Yokohama to promo tires with baseball
FULLERTON, Calif.-Yokohama Tire Corp. (YTC) will host dealer and consumer events this year around its new sponsorship of two minor league baseball teams.
Yokohama is the official tire of the Triple-A Columbus Clippers in Columbus, Ohio, and the Double-A Reading Phillies in Reading, Pa., YTC said recently.
Each team will offer different promotions, Yokohama said, such as in-store ticket giveaways, in-stadium contests like tire races, a pool party, family night specials and others. Yokohama also will have signage on the fields and a presence on the teams' Web sites and local radio broadcasts of games.
``The baseball sponsorships and promotions are designed to drive traffic to local dealers to enable them to sell more Yokohama tires,'' said Dan King, director of sales, consumer products for Yokohama.
OEConnection launches RepairLink
RICHFIELD, Ohio-OEConnection L.L.C., an e-commerce automotive parts procurement service dedicated primarily to new car dealers, has launched its latest Internet-based application, RepairLink, intended for fleets and automotive repair shops.
OEConnection is a joint venture created by DaimlerChrysler Group, Ford Motor Co., General Motors Corp. (GM) and Snap-on Business Solutions.
The company said it developed RepairLink so vehicle dealerships can receive online orders from both fleets and repair shops.
GM, it added, collaborated with OEConnection during the application's development and is deploying RepairLink through all of its regions focusing on wholesale parts dealers that service key fleet accounts.
OEConnection said once a fleet or repair installer establishes a RepairLink buy-sell relationship with an auto dealership, parts orders can be processed in less than a minute.
The company, which also handles tires, said it serves more than 15,000 car dealerships, collision repairers, fleets and repair shops, and procures an estimated $8 billion in annual parts trade.
Insurance group adopts Zurich
SCHAUMBURG, Ill.-Universal Underwriters Group has adopted the Zurich brand name in a further step of its ongoing integration with Zurich North America Commercial (ZNAC).
Universal Underwriters, one of the nation's largest and oldest insurers of automotive aftermarket businesses, recently began branding itself as Zurich in collateral, advertisements and day-to-day contacts. The change in brand name will enhance already strong customer relationships by ``giving customers access to a greater depth of capabilities and resources,'' according to Bob Tschippert, senior vice president of Universal's automotive specialty markets.
Universal Underwriters said it will continue to evaluate its business practices to deliver more relevant and secure solutions to meet customers' needs.
Zurich Financial Services Group is an insurance-based financial services provider with headquarters in Zurich, Switzerland. It operates a global network of subsidiaries and offices in North America, Europe, Latin America, Asia Pacific and other markets.

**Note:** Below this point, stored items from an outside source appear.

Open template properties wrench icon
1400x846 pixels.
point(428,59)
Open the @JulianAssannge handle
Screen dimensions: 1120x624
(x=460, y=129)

Falken relocates headquarters
FONTANA, Calif.-Falken Tire Corp. has moved to a new headquarters in Fontana.
Falken, which moved to the 337,000-sq.-ft. headquarters and warehouse in January, held a grand opening there in mid-March.
Falken said it had outgrown its previous headquarters in Rancho Cucamonga, Calif. The new facility-at 13649 Valley Blvd., Fontana, Calif. 92335-includes 22,000 square feet of office space and 54 truck docks.
Michelin seeking $2 billion in savings
CLERMONT-FERRAND, France-Group Michelin is looking to cut $2 billion to $2.2 billion in costs through fiscal 2010 in order to reach its goal of exceeding a 10-percent operating margin and growing more than 3.5 percent annually.
Michelin said it is targeting savings of $650 million to $715 million in raw materials purchasing, $910 million to $1 billion in industrial costs, and $390 million to $455 million in logistics, R&D and sales/administration costs under its Horizon 2010 plan.
Other goals of Horizon 2010 are: reducing inventory below 16 percent of net sales; increasing return on capital employed to more than 10 percent; and generating significant positive free cash flow. Underscoring its drive for growth, Michelin said it is budgeting $650 million in capital expenditures a year through 2010 in the emerging markets in Eastern Europe, Asia and South America.
Reducing raw materials costs will involve a ``value-to-cost'' approach, Michelin said, while cutting industrial costs will require efforts in several areas, including adoption of best practices, productivity improvements, reducing operating expenses-in areas such as energy and fluids-and streamlining industrial processes.
Reducing administration costs will involve streamlining the organization, cutting time to market and optimizing the supply chain, the company said.